Hamiltonian Monte Carlo for Babies

Foreword

This semester, the instructor of the intro-level Bayesian Statistics course in my department decided to convert all students into using stan for statistical computing. From a Bayesian statistician’s perspective, stan is a really great tool for MCMC (Markov chain Monte Carlo) sampling, but it uses something called “Hamiltonian Monte Carlo” (HMC) which is not easy to understand or explain.

Well, it definitely took me a while to kind of (but not exactly) get what HMC is and why it works so well. AND I had to teach a roomful of PhD students about it in a lab session! So, after quite some struggling, I did manage to give a mini lecture on this topic, and this blog post is a compilation of my (very short) lecture notes.

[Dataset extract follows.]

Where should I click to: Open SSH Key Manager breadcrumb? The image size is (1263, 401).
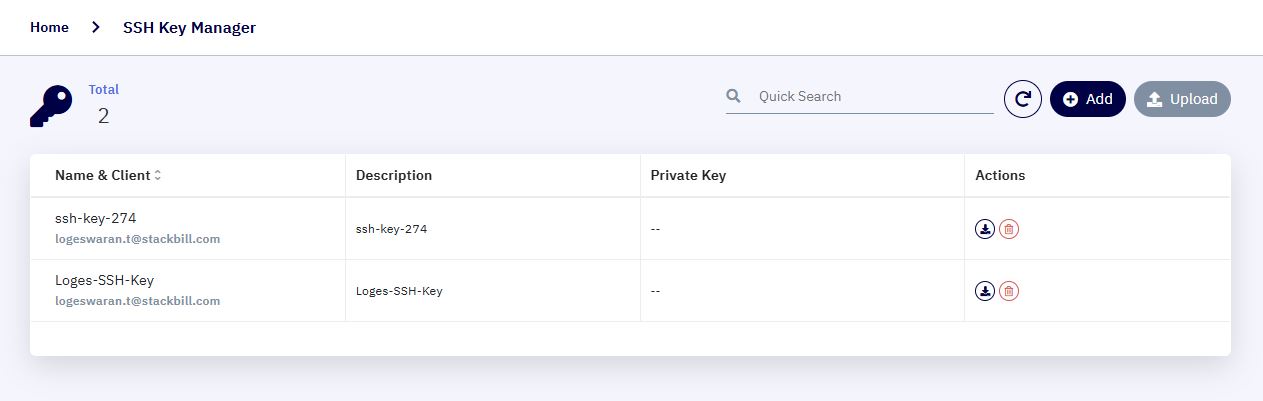click(189, 28)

Almost all the materials here are from this very well-written article by Michael Betancourt and this great YouTube playlist by Gabriele Carcassi. My “baby” version is obviously much less rigorous (and shorter!), but hopefully I can convey the basic message.

Conventional MCMC methods sometimes don’t work

Many of us (including me) have used and love to use methods like Gibbs sampling or Metropolis-Hastings sampling. These methods are often (relatively) easy to understand, formulate, and programme, but unfortunately they perform unsatisfactorily when the target density (e.g. posterior density) looks “weird” or “ugly”.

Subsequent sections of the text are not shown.